Texto extraído:
--------------------------------------------------

Claro que sexo é vida. Como também é vida acordar com preguiça na segunda-feira. Ou então pegar um ônibus. Ou espirrar. Ou nadar. Ou comer sanduíche, tomar banho, cortar as unhas. Ou conversar fiado com um amigo. Ou escrever crônicas, como faço agora. Até quando estamos à toa, pensando na vida, estamos “vivendo”, ou não? Só isso já bastaria para nos deixar maravilhados.

Para ser “feliz”, um idoso deve obrigatoriamente possuir um off-road 4×4, trilhar despenhadeiros na Califórnia, saltar de paraquedas ou descer as corredeiras de um rio turbulento ao som de música histérica, com a aparência dos 30 anos, adrenalina a mil e sempre a sorrir como um idiota? É muita sacanagem o que andam fazendo com os incautos telespectadores.

--------------------------------------------------

Dados:
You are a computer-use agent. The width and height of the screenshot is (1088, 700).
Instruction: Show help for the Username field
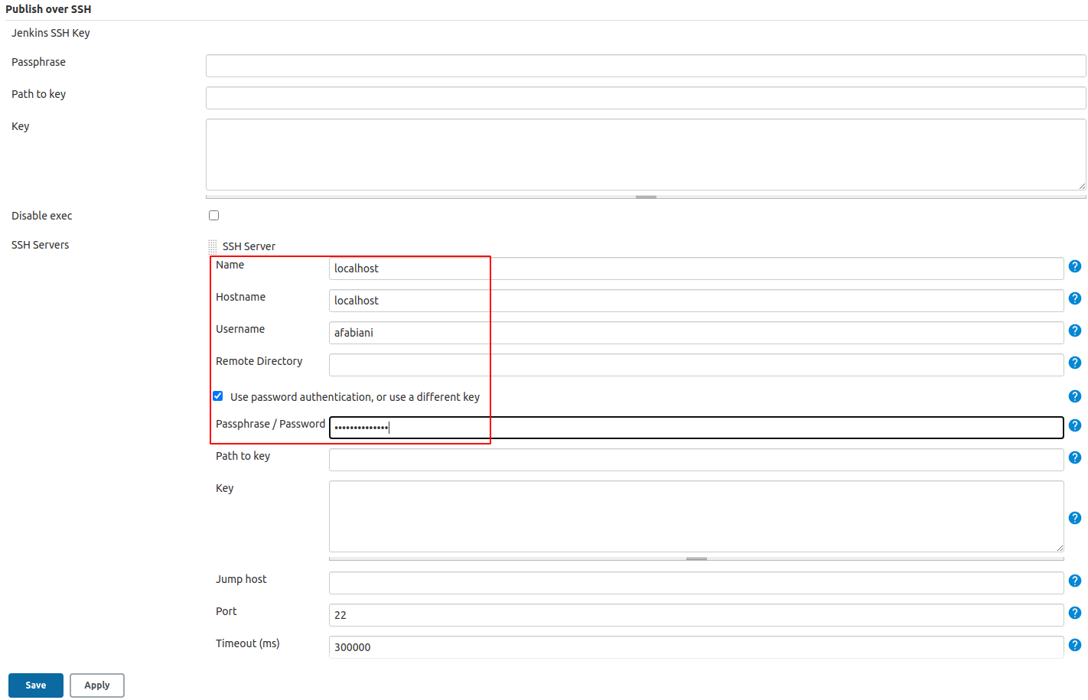pos(1074,330)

--------------------------------------------------

Complete o seguinte:
a) Pode citar, da crônica sobre a vida e a velhice, tudo o que vai desde "Claro que sexo" até "nos deixar maravilhados."?
b) Pode continuar a crônica sobre a vida e a velhice a partir de onde ela para?

Respostas dadas:
a)
Claro que sexo é vida. Como também é vida acordar com preguiça na segunda-feira. Ou então pegar um ônibus. Ou espirrar. Ou nadar. Ou comer sanduíche, tomar banho, cortar as unhas. Ou conversar fiado com um amigo. Ou escrever crônicas, como faço agora. Até quando estamos à toa, pensando na vida, estamos “vivendo”, ou não? Só isso já bastaria para nos deixar maravilhados.

b)
Prosseguimos vivos no turbilhão misterioso do minuto a minuto, hora a hora, dia após dia – desde aquele momento em que nascemos, enviados pelo Infinito, feito cometas errantes rumo ao Planeta Azul. Vida, pra mim, é isso tudo, enfim – e não algumas coisinhas pretensamente especiais determinadas pela moda, pelas novelas ou pela publicidade.

As ilusões representam as maiores pedras pesadas da mochila. Ou pior: do sapato. Duram até quando saímos da frente da TV, tomamos coragem, nos livramos delas e serenamente pisamos no chão da vida real.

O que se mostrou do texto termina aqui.